She said: “Young people find it so difficult.
“You see photos on social media and you don’t know whether she’s born with it or maybe it’s a filter.
“Your judgement of your sense of self worth becomes really skewed when it’s all based on likes.”
Meghan’s warning came as she and the Duke visited the Marenui Cafe in Wellington, where they met youngsters from a number of mental health projects operating in New Zealand.
The Duchess shut down all of her social media accounts and her lifestyle website The Tig last January, just a few months before her and Harry’s wedding.
Mental health has been a key issue within the work that the couple focus on, together with the Duke and Duchess of Cambridge.
During the meeting on Monday morning (local time) Harry also spoke about his struggles with his own mental health, after losing his mother Princess Diana, aged 12.

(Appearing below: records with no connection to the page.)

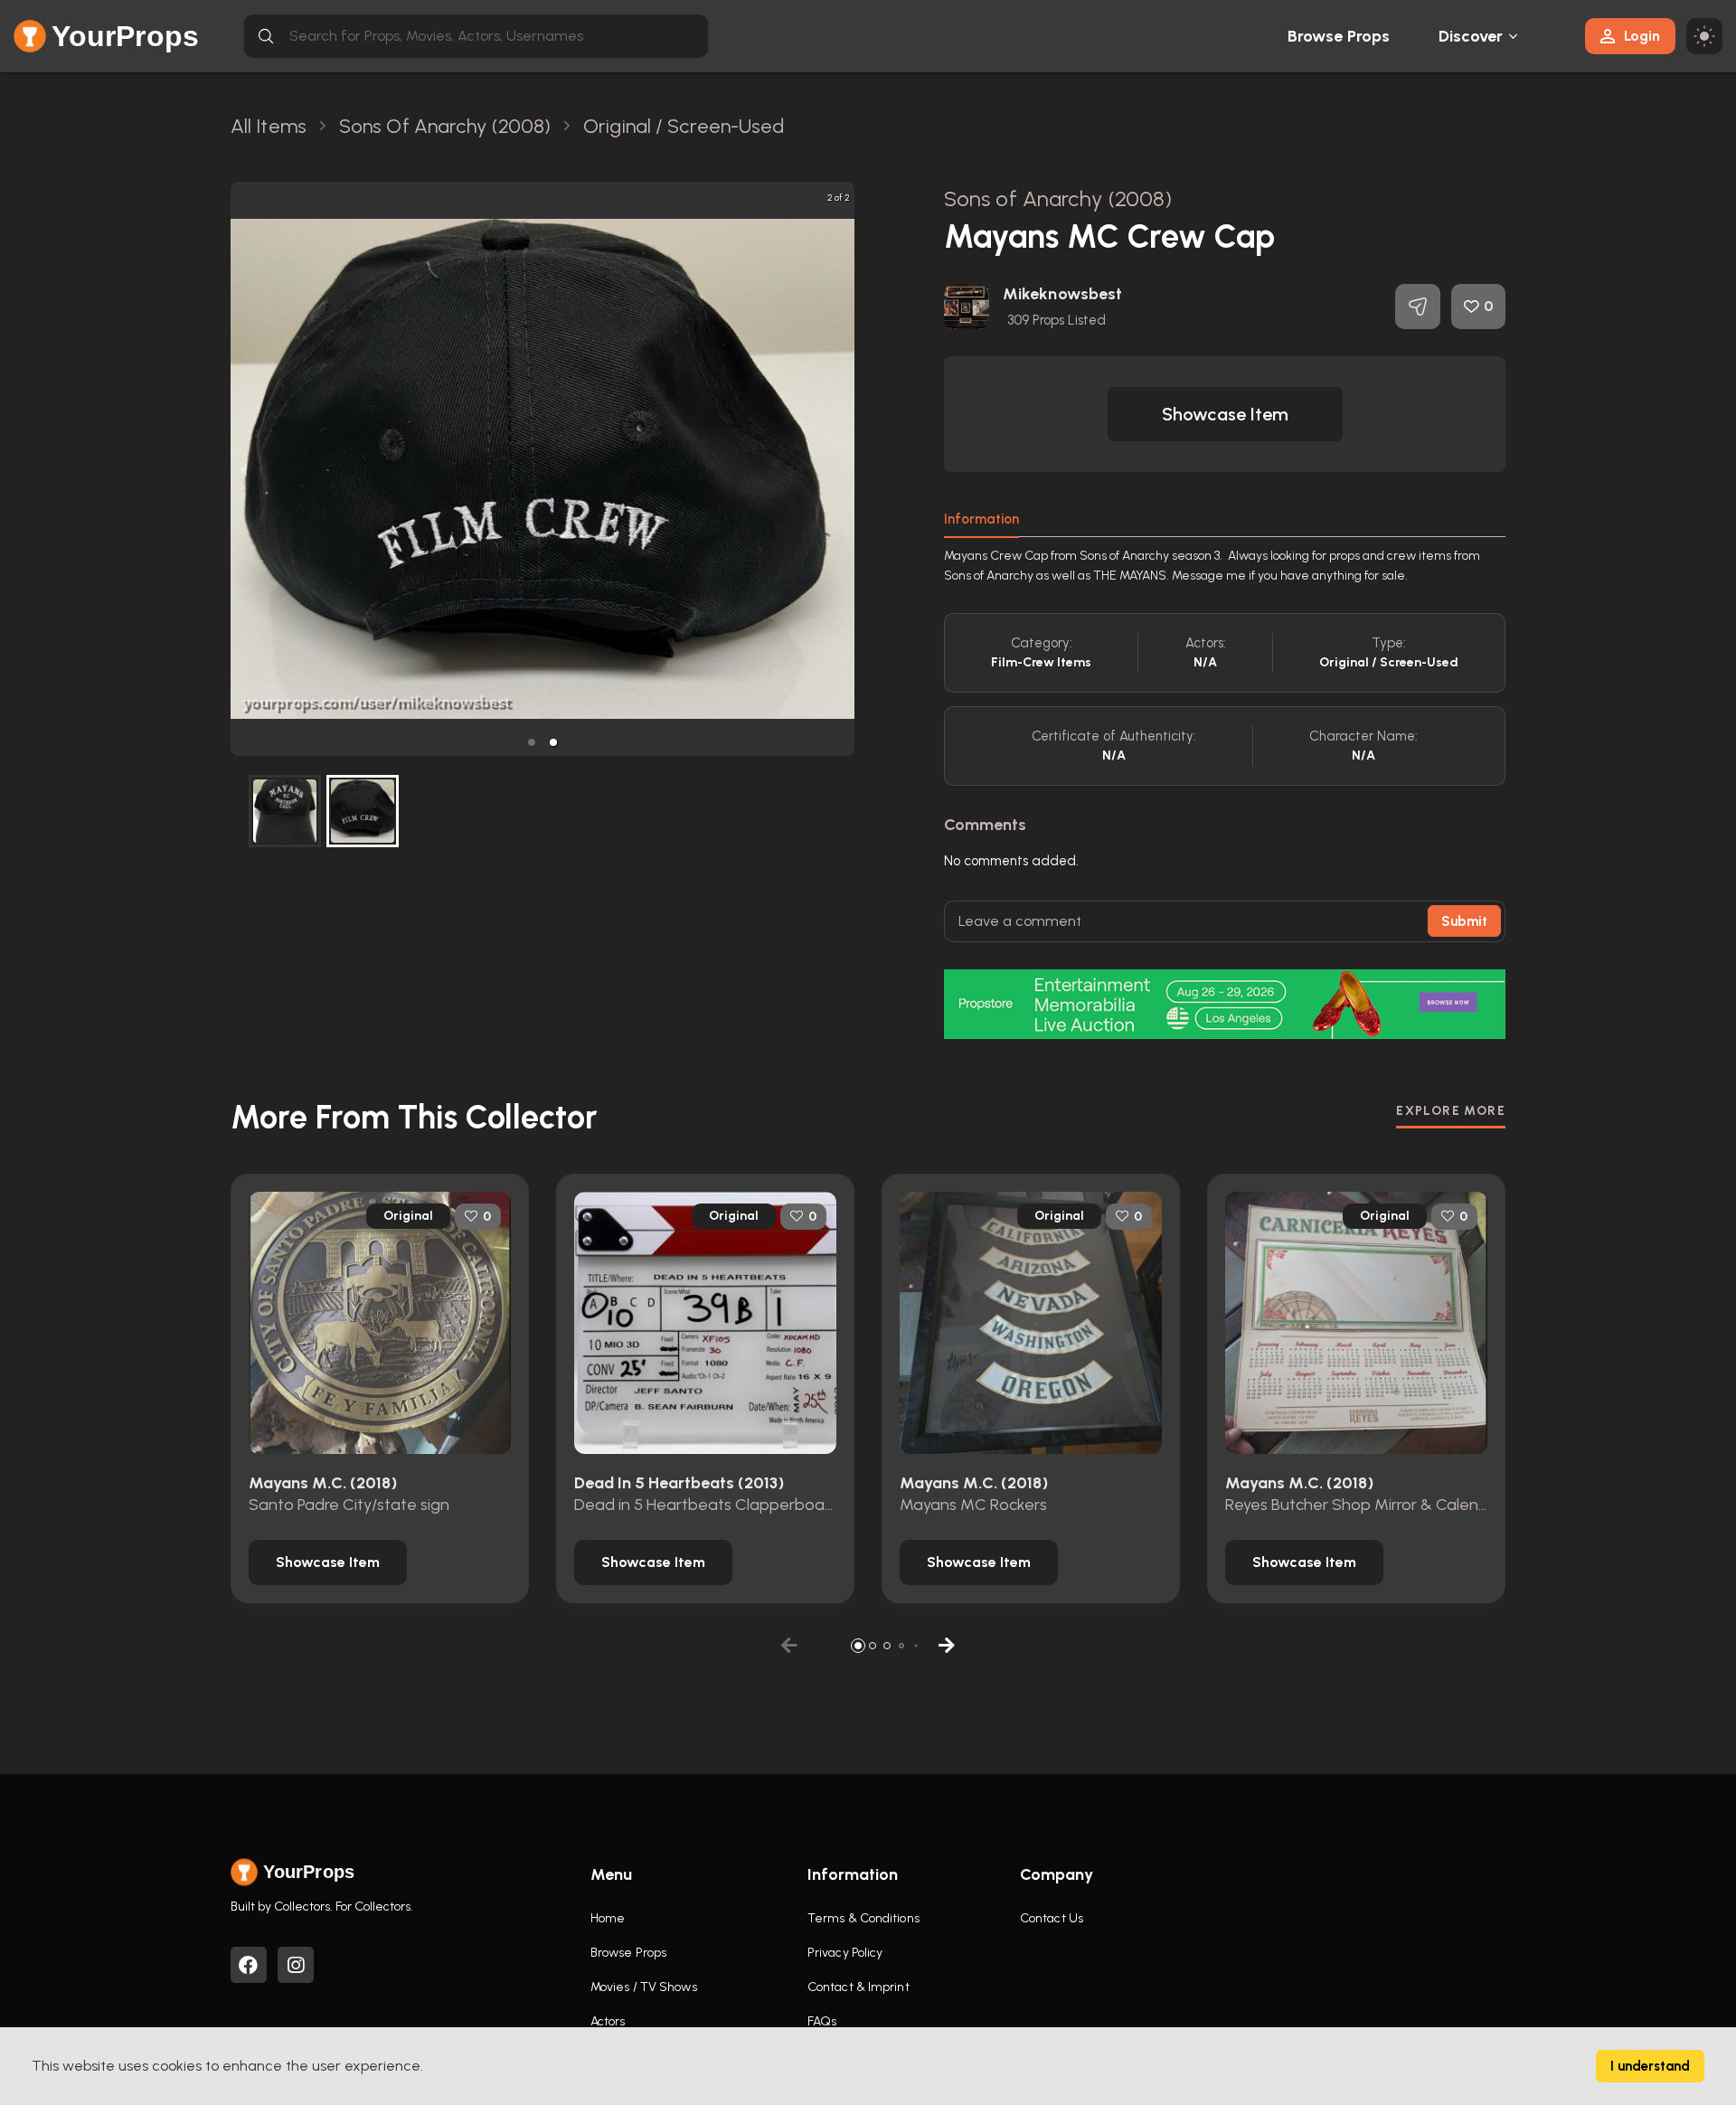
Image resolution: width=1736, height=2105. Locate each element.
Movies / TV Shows (643, 1987)
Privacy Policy (844, 1952)
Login (1642, 35)
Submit (1464, 921)
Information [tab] (981, 519)
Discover (1471, 36)
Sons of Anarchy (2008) (1058, 198)
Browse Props (1339, 36)
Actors (608, 2021)
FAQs (821, 2021)
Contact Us (1051, 1918)
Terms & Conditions (863, 1918)
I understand (1650, 2066)
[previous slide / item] (243, 469)
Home (607, 1918)
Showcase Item (1225, 414)
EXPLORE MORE (1450, 1111)
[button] (531, 742)
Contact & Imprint (858, 1987)
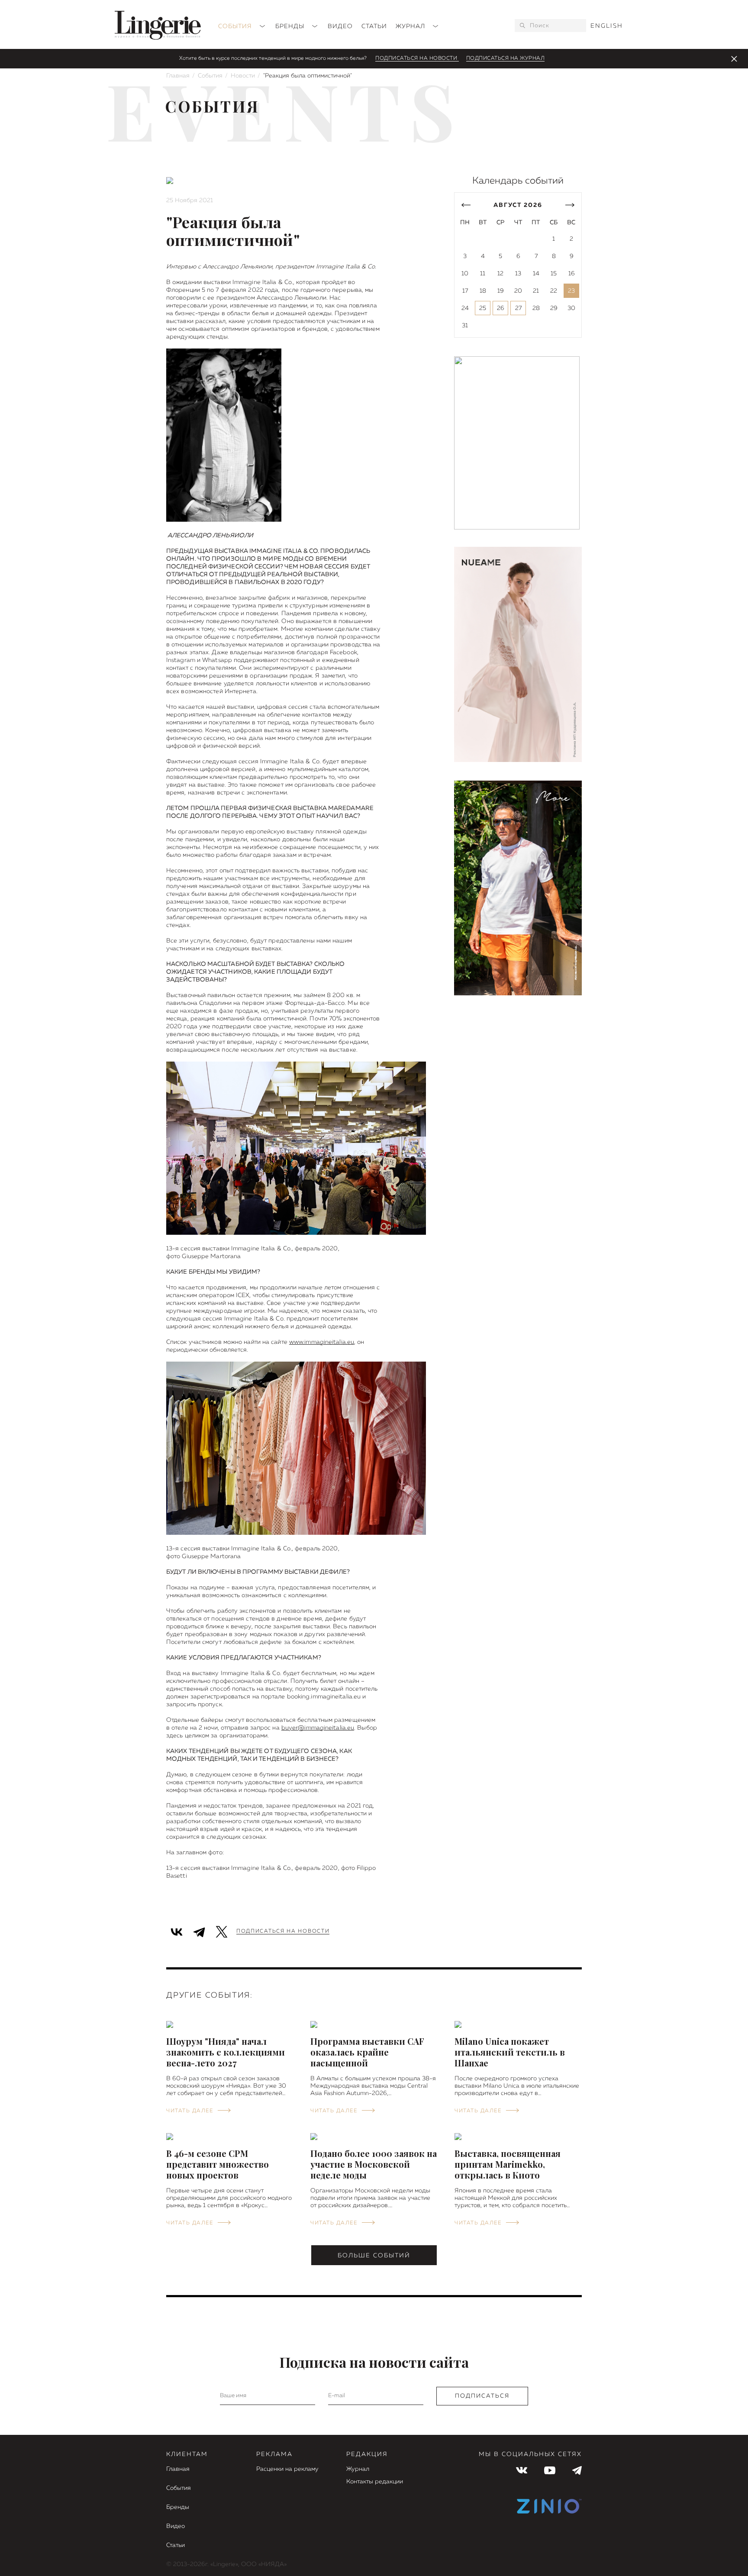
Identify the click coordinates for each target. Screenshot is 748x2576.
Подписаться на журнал (505, 58)
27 (518, 308)
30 (571, 308)
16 (571, 274)
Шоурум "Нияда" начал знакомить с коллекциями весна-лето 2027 (225, 2052)
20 (518, 291)
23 (571, 291)
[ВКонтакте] (176, 1930)
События (236, 26)
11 (482, 274)
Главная (178, 76)
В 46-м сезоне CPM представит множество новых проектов (217, 2164)
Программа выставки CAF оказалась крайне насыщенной (367, 2052)
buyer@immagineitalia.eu (317, 1728)
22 (553, 291)
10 (464, 274)
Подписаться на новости (417, 58)
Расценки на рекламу (287, 2469)
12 (500, 274)
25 (482, 308)
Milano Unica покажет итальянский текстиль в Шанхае (510, 2052)
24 (465, 308)
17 (465, 291)
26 (500, 308)
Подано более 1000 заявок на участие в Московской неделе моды (373, 2164)
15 (554, 274)
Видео (340, 26)
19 (500, 291)
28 (536, 308)
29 (554, 308)
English (606, 26)
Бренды (290, 26)
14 (536, 274)
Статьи (374, 26)
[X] (221, 1930)
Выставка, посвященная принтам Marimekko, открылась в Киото (508, 2164)
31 (465, 326)
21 (536, 291)
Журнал (411, 26)
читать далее (189, 2111)
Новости (243, 76)
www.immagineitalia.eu (321, 1342)
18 (483, 291)
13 (518, 274)
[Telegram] (199, 1930)
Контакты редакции (374, 2482)
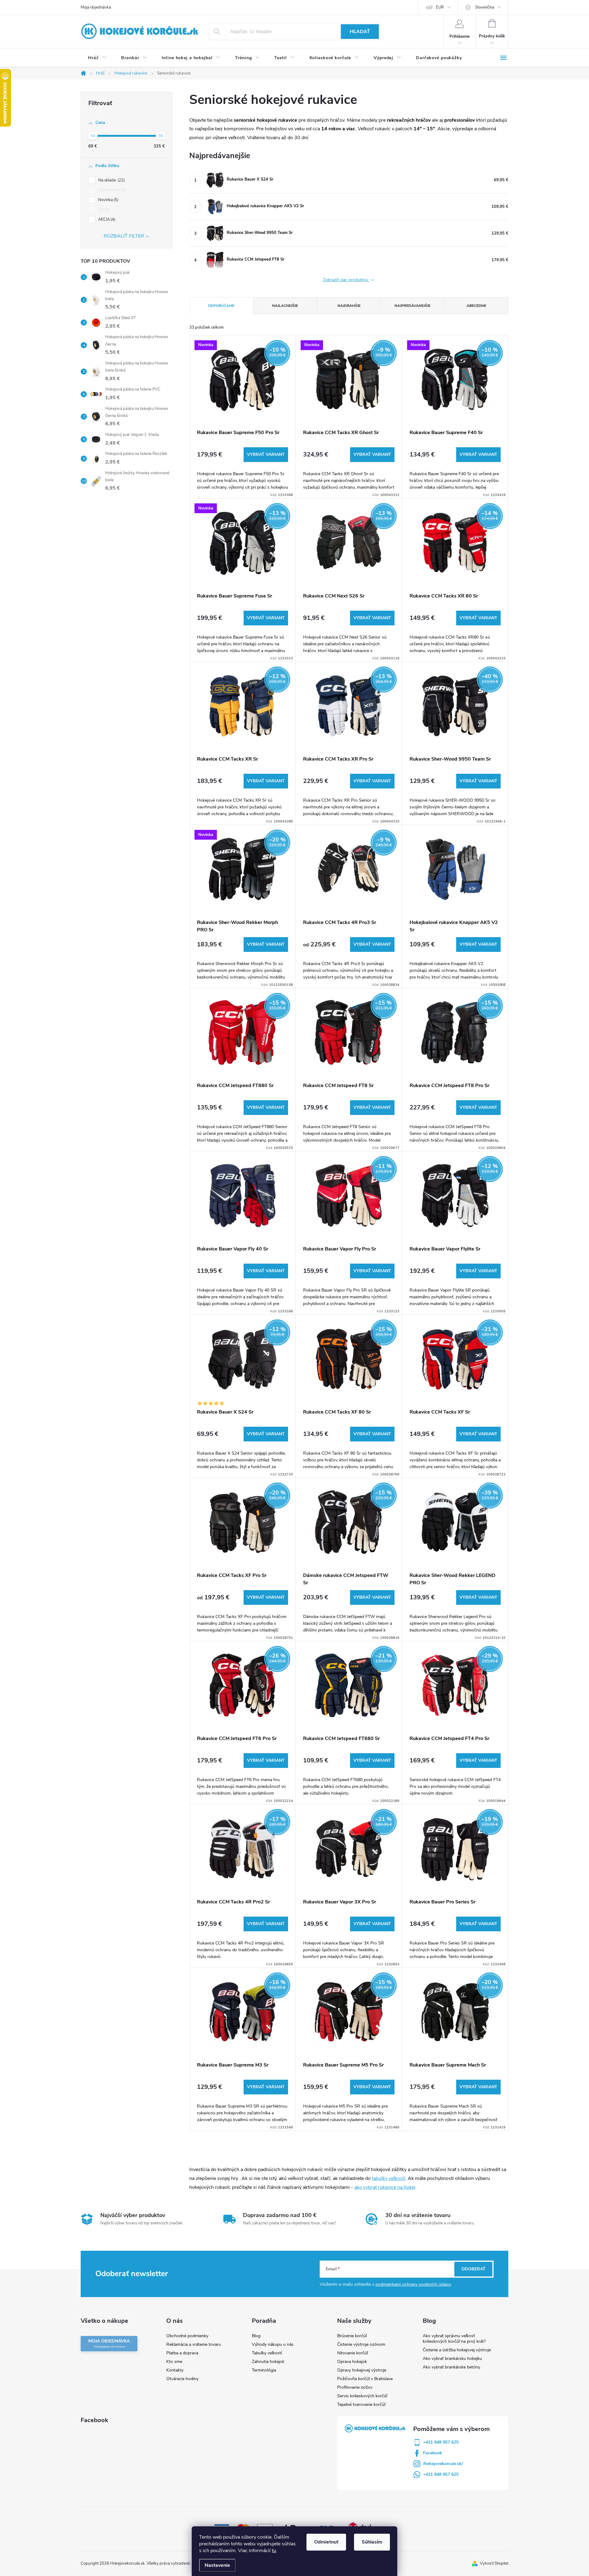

He said: “It took me about three or four years to start the journey and then after that you still have to find the right people to speak to.
“I think anyone who has overcome mental health problems often go out of their own way to help others.”
The couple later travelled to Abel Tasman National Park for a trail walk and lunch with some local school children.
On Monday evening (local time), Harry and Meghan visited Courtenay Creative, which runs programmes for young students and professionals working in Wellington’s vibrant film and creative industries.
The pair laughed as they posed for photos with a number of actors in make-up and costume.
On Tuesday, the royals will make their way to Redvale, Auckland to unveil the Queen’s Commonwealth Canopy.
Following this, they will join New Zealand’s Prime Minister Jacinda Ardern for a visit to Pillars, a charity that supports children, who have a parent in prison, by providing special mentoring schemes.
In the evening, Harry and Meghan will attend a reception hosted by the Prime Minister at the Auckland War Museum.